I have two dataframes, one radar
which represents data on an equispaced grid with columns for longitude, latitude and height value, and one ice
that has some information related to satellite observations, including the latitude and longitude of the observation. I want to merge the two so I can get ice
with the 'height' column from radar
, based on the geodetic distance point from each ice
row to the closest radar
point.
I'm currently doing it like this:
from geopy.distance import geodesic
import pandas as pd
def get_distance(out):
global radar
dists = radar['latlon'].apply(lambda x: geodesic(out['latlon'], x).km)
out['dist to radar']=min(dists)
out['rate_yr_radar']=radar.loc[dists.idxmin()]['rate_yr_radar']
return out
ICEvsRadar=ice.apply(get_distance, axis=1)
But it's very slow, I have around 200 points in my ice
dataframe and around 50000 on the radar
one. Is a slow performance to be expected based on the computational cost of calculating each distance, or could I improve something in how I apply the function?

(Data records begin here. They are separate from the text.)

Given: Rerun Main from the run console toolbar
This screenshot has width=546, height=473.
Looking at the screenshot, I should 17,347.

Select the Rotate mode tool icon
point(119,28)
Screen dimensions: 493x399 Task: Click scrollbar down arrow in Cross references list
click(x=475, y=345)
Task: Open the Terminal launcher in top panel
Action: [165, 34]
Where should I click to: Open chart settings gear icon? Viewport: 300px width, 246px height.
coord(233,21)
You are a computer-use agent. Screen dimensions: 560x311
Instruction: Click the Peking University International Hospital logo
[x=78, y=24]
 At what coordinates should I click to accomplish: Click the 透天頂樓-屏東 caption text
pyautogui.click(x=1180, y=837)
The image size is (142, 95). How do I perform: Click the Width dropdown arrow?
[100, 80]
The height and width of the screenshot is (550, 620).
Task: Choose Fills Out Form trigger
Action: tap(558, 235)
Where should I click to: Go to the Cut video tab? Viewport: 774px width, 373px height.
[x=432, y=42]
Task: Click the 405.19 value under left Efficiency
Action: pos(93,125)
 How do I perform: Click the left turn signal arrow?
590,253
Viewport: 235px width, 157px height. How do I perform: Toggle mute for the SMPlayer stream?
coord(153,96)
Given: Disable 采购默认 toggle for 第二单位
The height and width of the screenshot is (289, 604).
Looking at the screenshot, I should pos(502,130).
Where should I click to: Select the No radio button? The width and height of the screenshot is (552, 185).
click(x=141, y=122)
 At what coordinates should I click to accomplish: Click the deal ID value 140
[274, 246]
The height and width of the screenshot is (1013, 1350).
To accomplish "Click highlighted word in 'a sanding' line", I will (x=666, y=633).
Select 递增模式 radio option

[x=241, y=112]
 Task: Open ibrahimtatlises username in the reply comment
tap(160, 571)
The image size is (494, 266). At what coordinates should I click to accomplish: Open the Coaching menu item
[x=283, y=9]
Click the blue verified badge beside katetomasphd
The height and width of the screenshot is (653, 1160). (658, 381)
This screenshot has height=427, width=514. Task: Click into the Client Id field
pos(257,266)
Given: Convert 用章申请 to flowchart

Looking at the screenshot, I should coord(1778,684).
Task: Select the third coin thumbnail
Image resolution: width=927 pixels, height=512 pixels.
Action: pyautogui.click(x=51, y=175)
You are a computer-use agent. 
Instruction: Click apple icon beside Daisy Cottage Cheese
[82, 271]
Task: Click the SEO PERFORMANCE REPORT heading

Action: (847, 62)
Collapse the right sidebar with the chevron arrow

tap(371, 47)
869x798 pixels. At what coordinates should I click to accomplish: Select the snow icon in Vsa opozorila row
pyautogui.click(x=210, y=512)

edit: uploaded the example data on https://wetransfer.com/downloads/284036652e682a3e665994d360a3068920221203230651/5842f2
The code takes around 25 minutes to run, ice
has lon, lat and latlon fields and is 180 rows long, and radar
has 50000 rows with lon, lat, latlon and rate_yr_radar fields
Edit: Used the help from the comment by Atanas, ended up solving it like this:
import pandas as pd
import numpy as np
from sklearn.neighbors import BallTree
#building tree
Tree = BallTree(np.deg2rad(radar[['lat', 'lon']].values), metric='haversine')
#querying the nearest neighbour
distance, index = Tree.query(np.deg2rad(ice.loc[:, ["lat","lon"]]))
#getting relevant data from radar to merge with ice
reduced_radar = radar.loc[np.concatenate(index), ["rate_yr_radar"]]
reduced_radar['dist to radar']=np.concatenate(distance)*6371 #get correct distance in km
reduced_radar = reduced_radar.reset_index().rename({"index": "index_from_radar"}, axis=1)
#joining data
ice = ice.join(reduced_radar)
It went from a 30 minute runtime to 60 milliseconds!